The modern power system is moving towards the future smart grid where high penetration of renewable energy sources and power electronics is expected. While enabling the realization of low-carbon power systems, it reduces the security margin and resilience of power systems against extreme events, e.g., extreme weather events and deliberate attacks. Meanwhile, power systems suffer from increased vulnerabilities and security risks due to growing integration of information and communication technologies (ICT). As the consequences of power system interruptions can be disastrous, enhancing the security and resilience of power systems with practical methods has become a critical task for the power industry.

With high penetration of renewables and deep integration of ICT in power systems, many challenges require further research to achieve secure and resilient operations of power grids. State-of-the-art techniques and technologies are needed to prepare the power systems for potential threats from extreme events. This Research Topic aims to publish Original Research and visionary Review papers on the models and methods for the security and resilience analysis and enhancement of future power systems with high penetration of renewables, power electronics and ICT.

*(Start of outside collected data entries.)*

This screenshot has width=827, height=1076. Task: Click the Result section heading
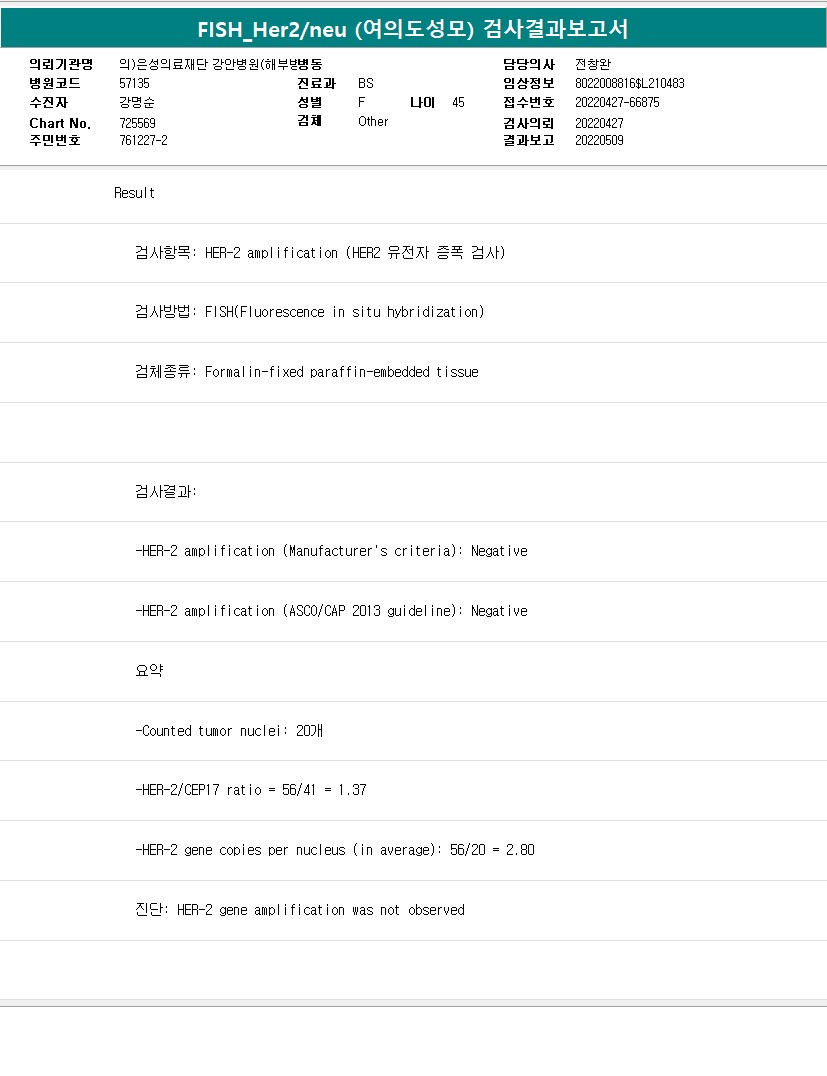pos(134,193)
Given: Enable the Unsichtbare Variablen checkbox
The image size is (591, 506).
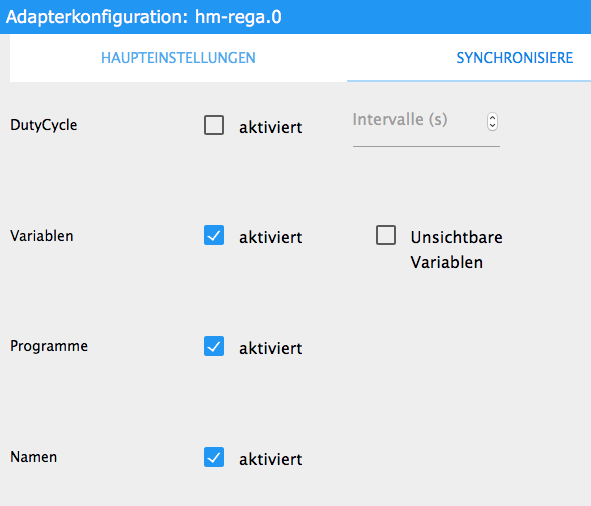Looking at the screenshot, I should pos(386,235).
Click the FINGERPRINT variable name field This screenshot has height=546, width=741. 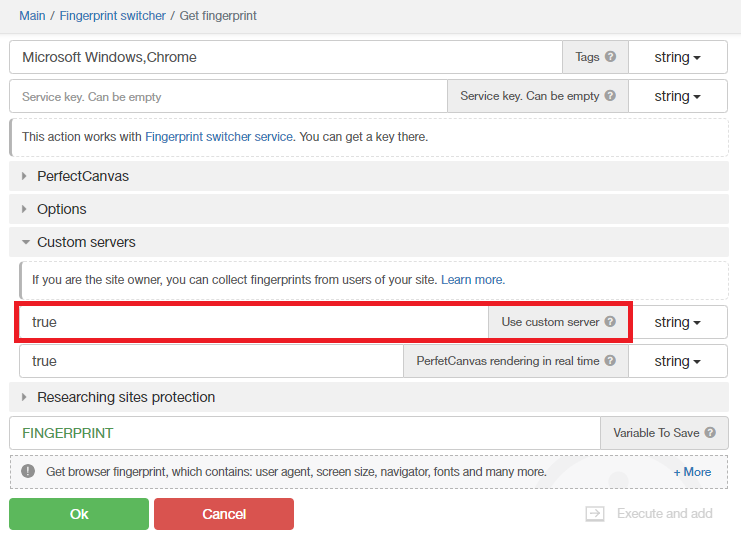[300, 433]
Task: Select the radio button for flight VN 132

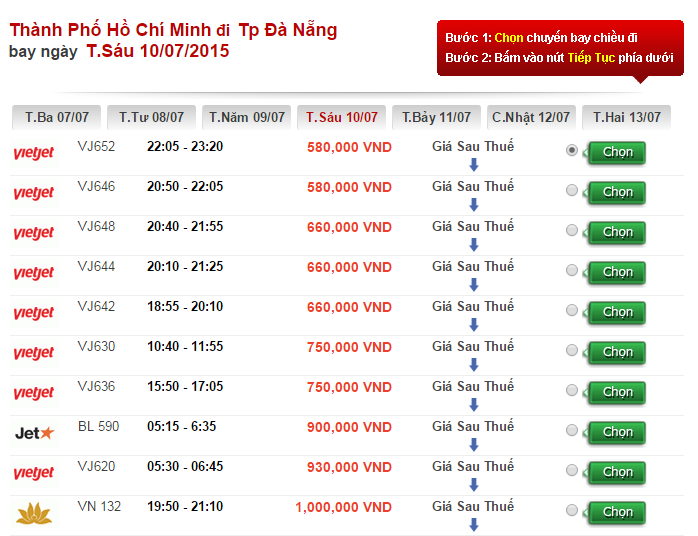Action: 572,510
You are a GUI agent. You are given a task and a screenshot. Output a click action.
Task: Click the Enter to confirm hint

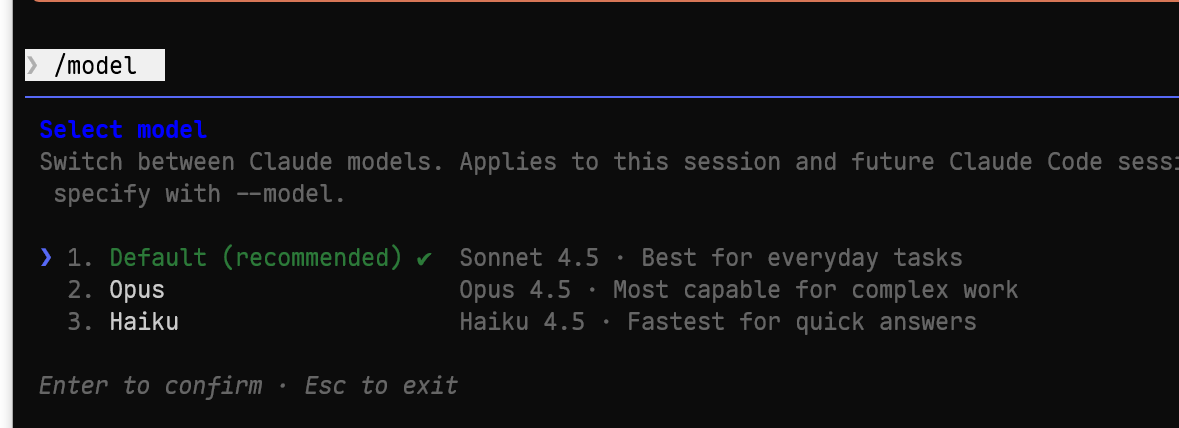150,386
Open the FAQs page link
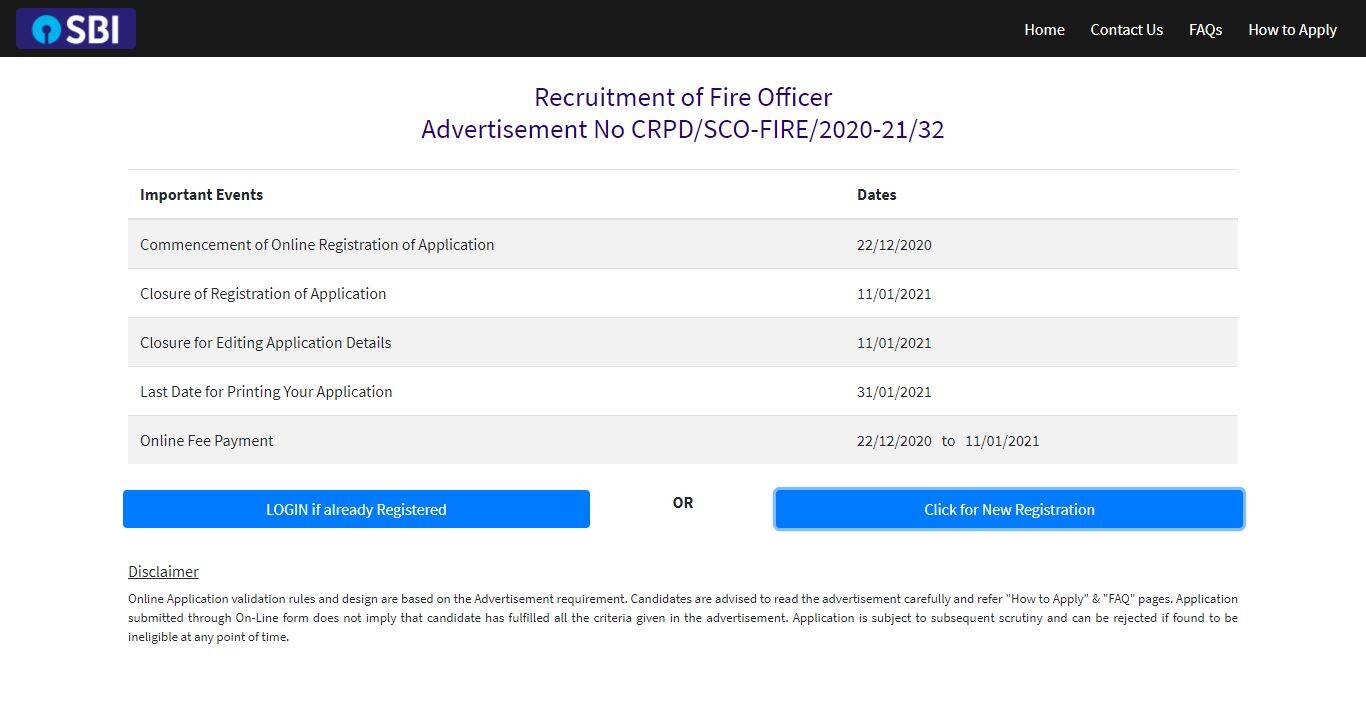Image resolution: width=1366 pixels, height=722 pixels. click(x=1205, y=30)
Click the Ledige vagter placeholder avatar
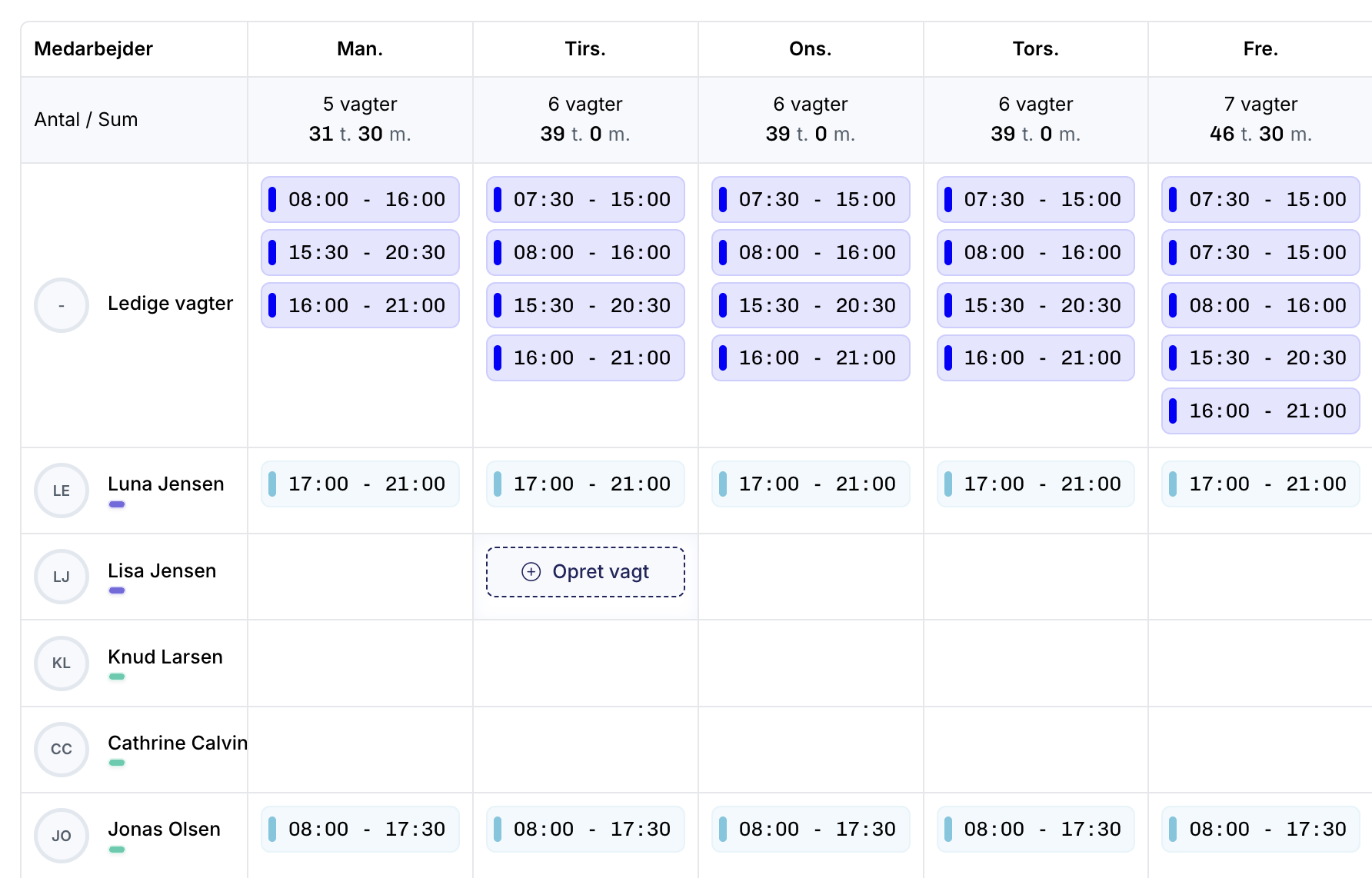 pyautogui.click(x=62, y=305)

Topics of interest include, but are not limited to:
• Evolution roadmap towards low-carbon, climate-resilient power systems;
• Optimal planning of power systems for resilience enhancement;
• Risk evaluation and management of power systems against extreme events;
• Vulnerability and critical component identification of cyber-physical systems;
• Modeling of attack and failure propagations in cyber-physical systems;
• Mitigation methods against deliberate attacks on cyber-physical systems;
• Event detection, state estimation, and situation awareness of power systems in extreme events;
• Stability and resilience of power systems with high renewables and power electronics penetration;
• Data-driven approaches for security and resilience enhancement of power systems;
• Optimal defense, operation, and control of power systems against extreme events;
• Fast recovery and restoration of energy supply to critical loads after extreme events;
• Application and control of advanced power electronic systems for power system resilience enhancement;
• Planning and operation of microgrids/nanogrids for resilience enhancement;
• Robust grid forming/following converter control;
• Adaptive protection in microgrids/nanogrids for different operating modes.